Reddito di Cittadinanza: un’occasione per rendersi utili…

Dom, 14/06/2020 - 12:30

È partita in questi giorni la “fase 2” che investe, in particolare, gli Enti Locali. Per i beneficiari del Reddito di Cittadinanza scatta infatti l’obbligo di svolgere i “Puc”, ovvero i Progetti di Pubblica Utilità. L’importante novità è prevista dal decreto del Ministero del Lavoro appena entrato in vigore, pubblicato sulla Gazzetta Ufficiale dell’8 gennaio 2020, che impone ai percettori del reddito di offrire, nell’ambito del Patto per il Lavoro e del Patto per l’Inclusione Sociale, la propria disponibilità per la partecipazione a progetti utili alla collettività, da svolgere nel Comune di residenza. È previsto che la mancata adesione al patto da parte di uno dei componenti del nucleo famigliare comporti la perdita del Reddito di Cittadinanza.
Ecco, allora, che “Benessere per la Jonica” desidera inserire il provvedimento nell’ambito degli aspetti di utilità per la collettività, invitando gli Enti Locali del Territorio a non lasciarsi sfuggire questa opportunità, che porterebbe nuove occasioni di miglioramento dei servizi sul territorio di riferimento.

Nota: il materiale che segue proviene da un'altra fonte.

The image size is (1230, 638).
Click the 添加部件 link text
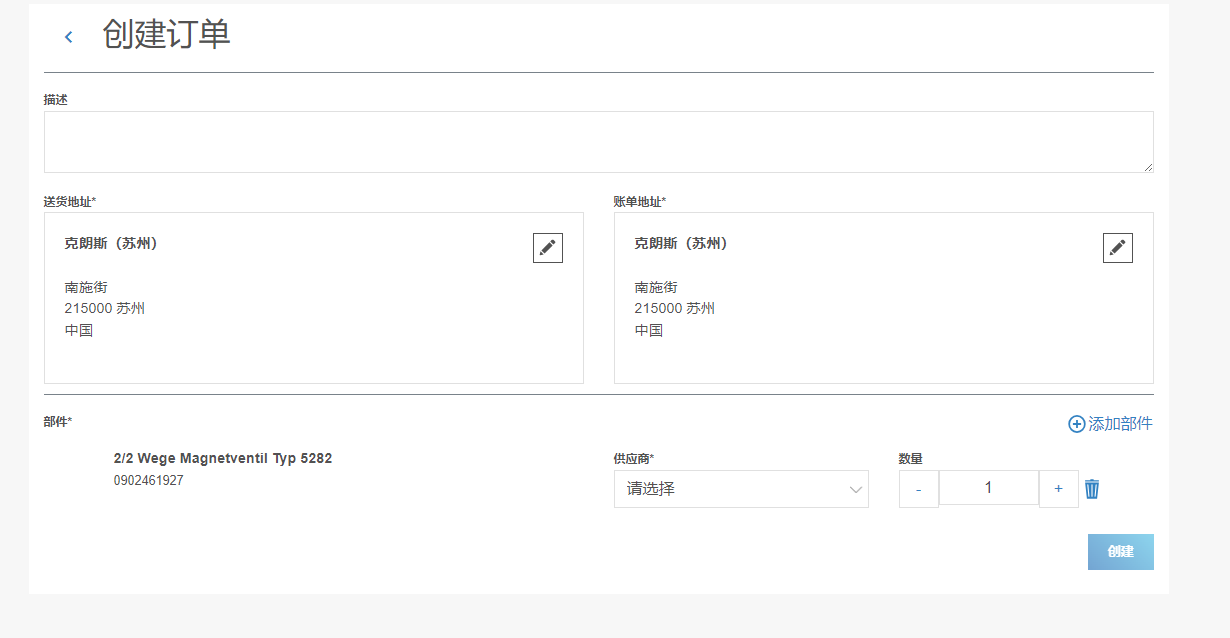1120,424
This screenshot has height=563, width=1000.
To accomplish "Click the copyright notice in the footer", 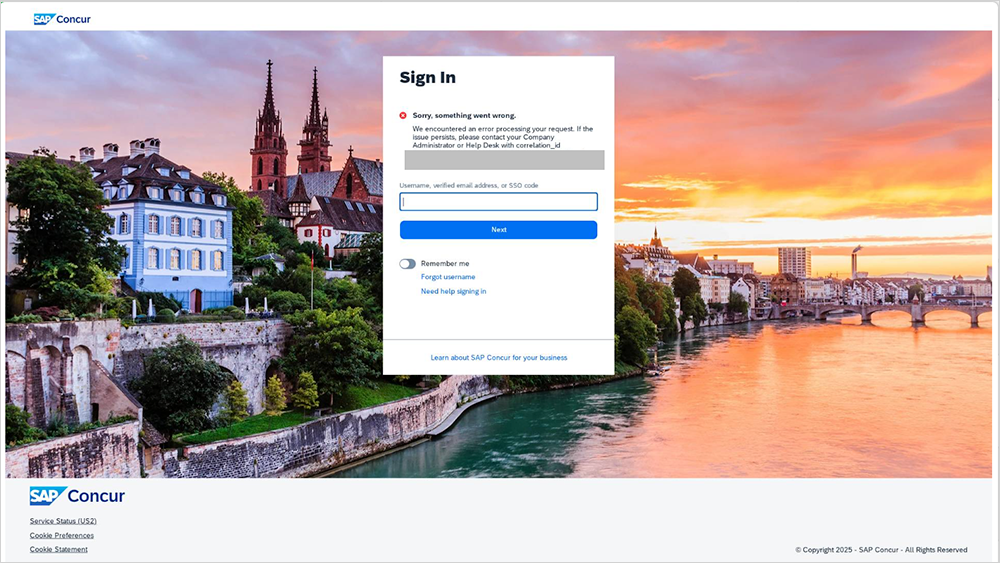I will [x=881, y=549].
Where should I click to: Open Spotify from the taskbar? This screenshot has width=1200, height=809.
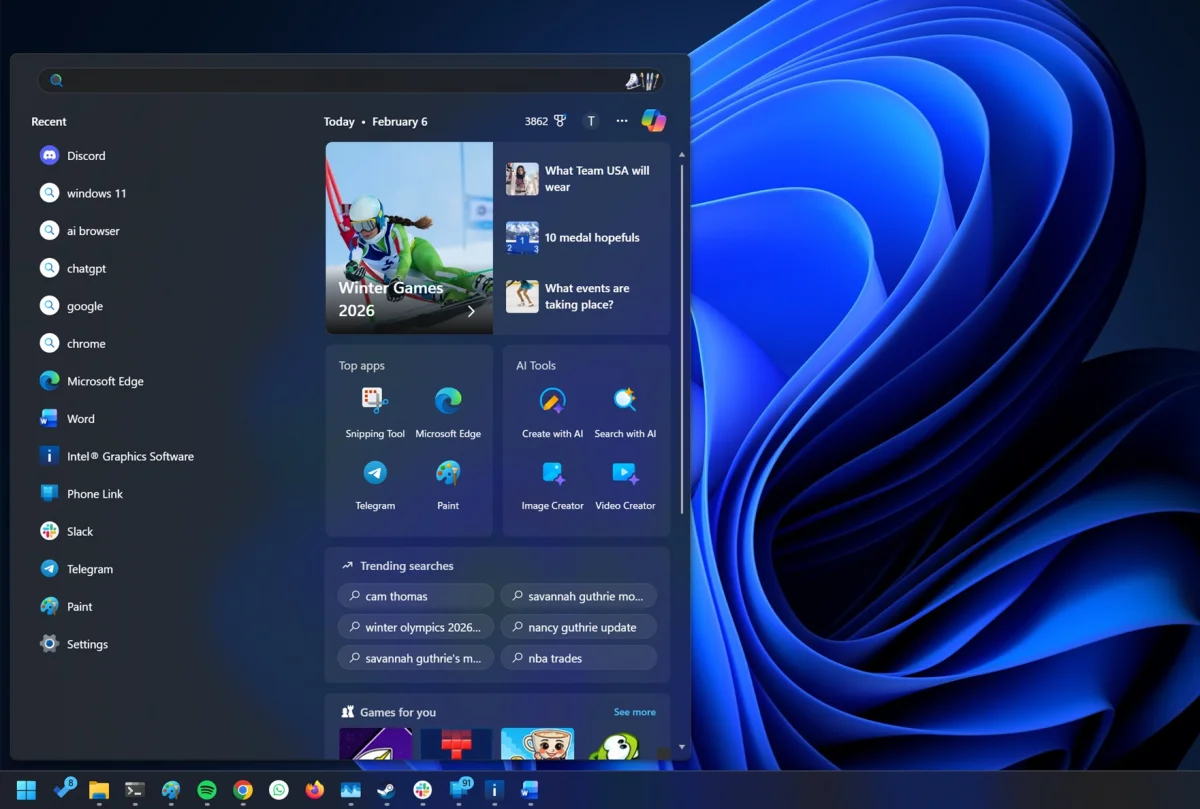(206, 789)
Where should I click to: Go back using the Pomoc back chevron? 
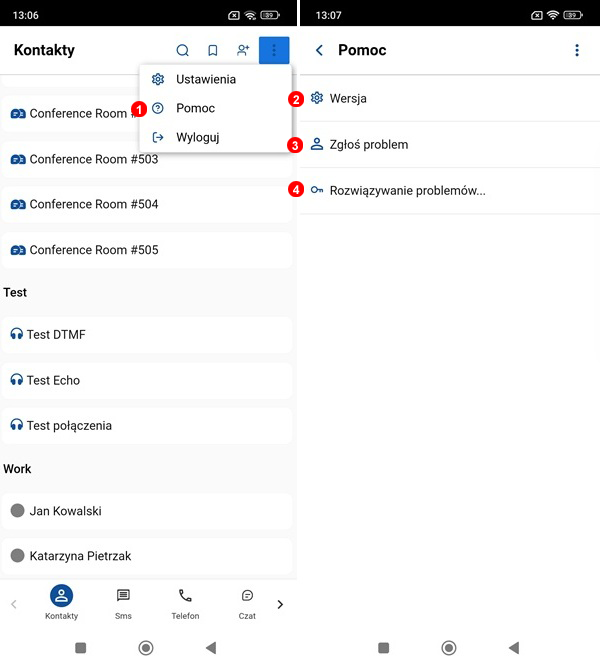[319, 51]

L’importanza dei “Puc” si comprende subito: i progetti che si proporranno, infatti, hanno la caratteristica di guardare ai reali bisogni della Comunità in cui si interviene.

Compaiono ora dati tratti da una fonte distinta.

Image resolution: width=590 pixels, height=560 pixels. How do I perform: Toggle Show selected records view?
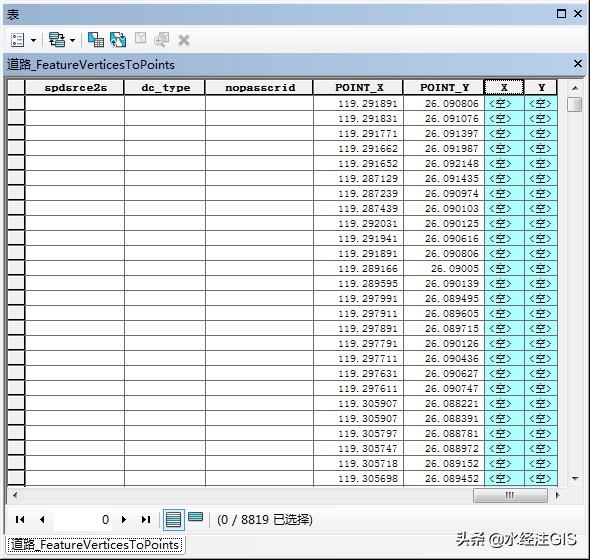(x=195, y=517)
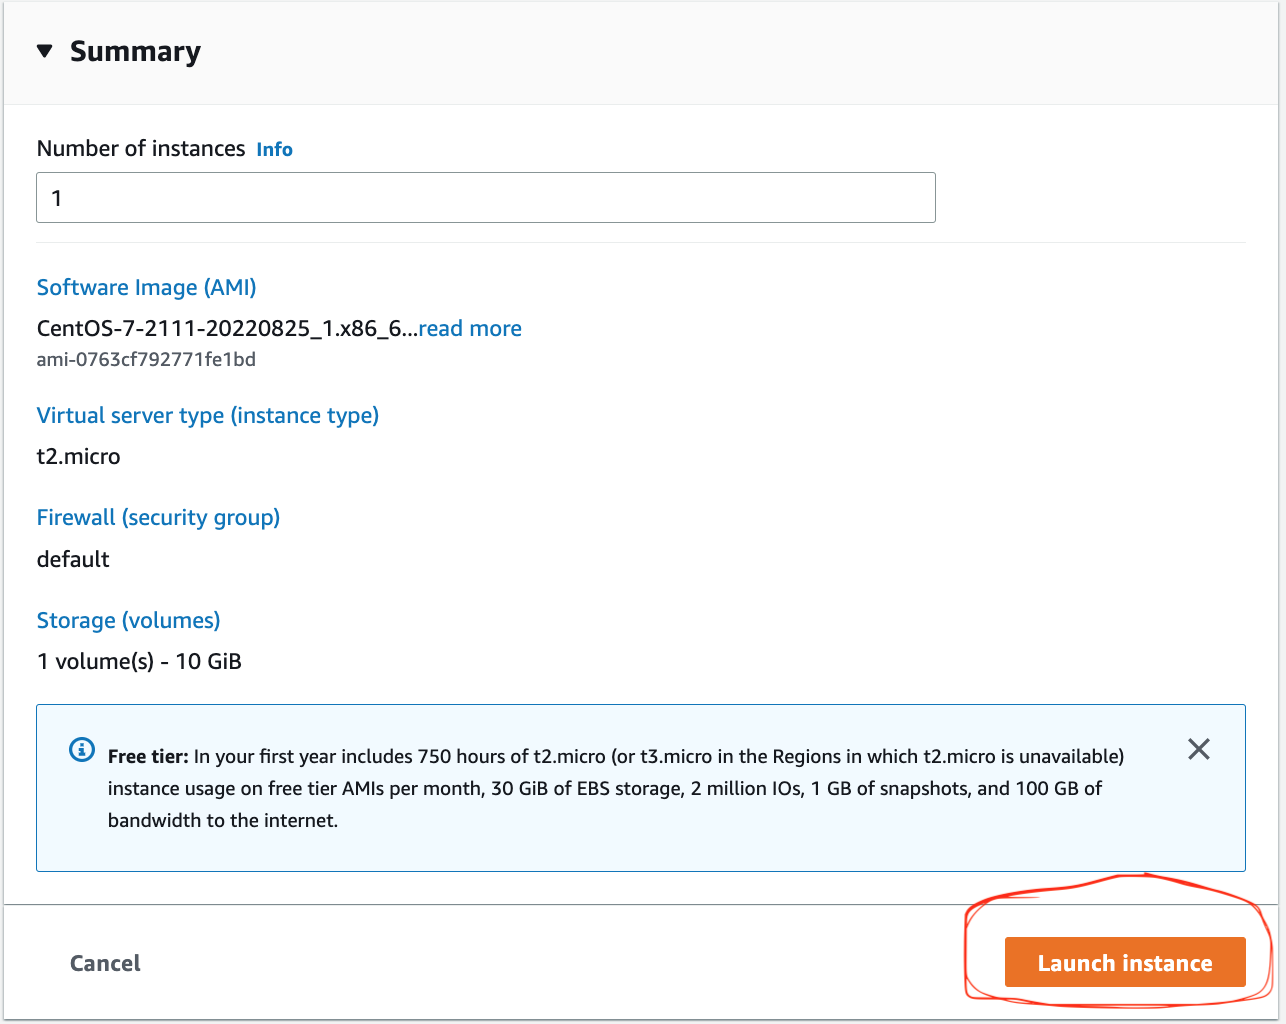The image size is (1286, 1024).
Task: Dismiss the Free tier notice with X
Action: (1198, 749)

Quindi si aprono possibili nuovi scenari che vanno a interessare, per esempio, il sociale, la cultura, ma anche l’ambiente e la tutela dei beni della collettività.
Tra gli esempi di lavori socialmente utili che si potrebbero svolgere ci sono anche l’assistenza alle persone, dagli anziani ai minori, ai diversamente abili, al controllo dell’uso dei mezzi di prevenzione e distanziamento sociale in corso di pandemia da Covid-19, la riqualificazione di spazi urbani, e molto altro ancora.
Ci sono dei limiti da tenere in considerazione, perché se da un lato si tratta di attività non retribuite, dall’altro chi viene coinvolto in questi progetti è “di supporto” per un rafforzamento del servizio, ma non potrà sostituire il dipendente dell’Ente Pubblico o di un ente gestore, laddove si è in presenza di esternalizzazione di servizi.
I Progetti di Pubblica Utilità rappresentano, quindi, un valore aggiunto e chi rientra potrà a sua volta concorrere a rendere un servizio per la Comunità. Del resto, con questo servizio “compartecipato”, il beneficiario del sussidio contribuisce a smorzare le polemiche che ci sono state al momento dell'approvazione della legge sul Reddito di Cittadinanza.
Concludendo, “Benessere per la Jonica” auspica che gli Organismi interessati si attivino al più presto per la realizzazione di quanto previsto dal decreto ministeriale, che fornisce un non trascurabile miglioramento dal punto di vista qualitativo e quantitativo del Comprensorio con possibilità di incremento e potenziamento, nonché di progresso e sviluppo, dei vari ambiti Comunali.
Sono occasioni da non lasciarsi sfuggire per rendersi davvero utili per il nostro territorio.